WTF. please help me :( after the first step idk what's going on T_T
If f(x) = 1/√(2x + 3), then:
f(x + Δx) = 1/√[2(x + Δx) + 3] = 1/√(2x + 2Δx + 3).
So:
[f(x + Δx) - f(x)]/Δx
= [1/√(2x + 2Δx + 3) - 1/√(2x + 3)]/Δx.
Multiplying the numerator and denominator by √[(2x + 3)(2x + 2Δx + 3)] gives:
[1/√(2x + 2Δx + 3) - 1/√(2x + 3)]/Δx
= [√(2x + 3) - √(2x + 2Δx + 3)]/{Δx√[(2x + 3)(2x + 2Δx + 3)]}.
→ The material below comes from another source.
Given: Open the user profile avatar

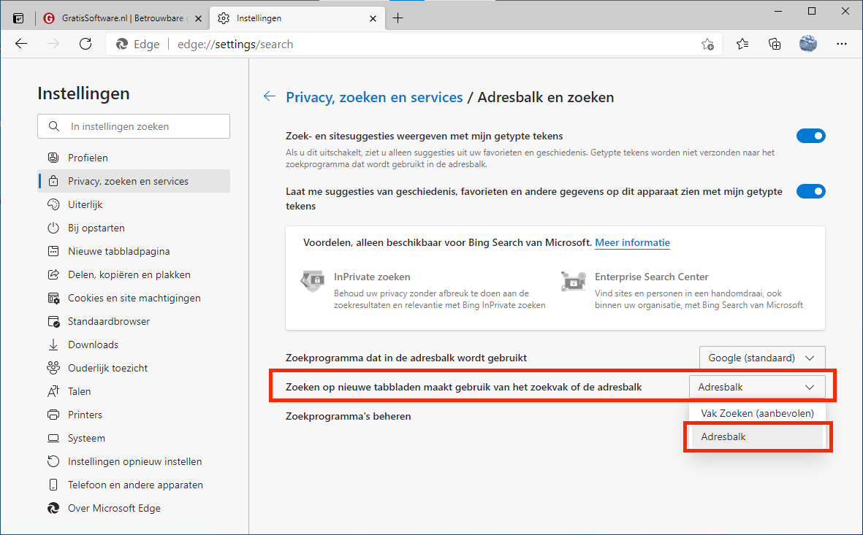Looking at the screenshot, I should 808,44.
Then, rationalizing the numerator by multiplying the numerator and denominator by √(2x + 3) + √(2x + 2Δx + 3) yields:
[√(2x + 3) - √(2x + 2Δx + 3)]/{Δx√[(2x + 3)(2x + 2Δx + 3)]}
= {[√(2x + 3) + √(2x + 2Δx + 3)] * [√(2x + 3) - √(2x + 2Δx + 3)]}/{Δx√[(2x + 3)(2x + 2Δx + 3)] * [√(2x + 3) + √(2x + 2Δx + 3)]}
= [(2x + 3) - (2x + 2Δx + 3)]/{Δx√[(2x + 3)(2x + 2Δx + 3)] * [√(2x + 3) + √(2x + 2Δx + 3)]}
(via difference of squares)
= (-2Δx)/{Δx√[(2x + 3)(2x + 2Δx + 3)] * [√(2x + 3) + √(2x + 2Δx + 3)]}
= -2/{√[(2x + 3)(2x + 2Δx + 3)] * [√(2x + 3) + √(2x + 2Δx + 3)]}, by canceling Δx.
Then, letting Δx --> 0 gives:
-2/{√[(2x + 3)(2x + 0 + 3)] * [√(2x + 3) + √(2x + 0 + 3)]}
= -2/{√[(2x + 3)(2x + 3)] * [√(2x + 3) + √(2x + 3)]}
= -2/{(2x + 3) * [2√(2x + 3)]}
= -1/(2x + 3)^(3/2).
I hope this helps!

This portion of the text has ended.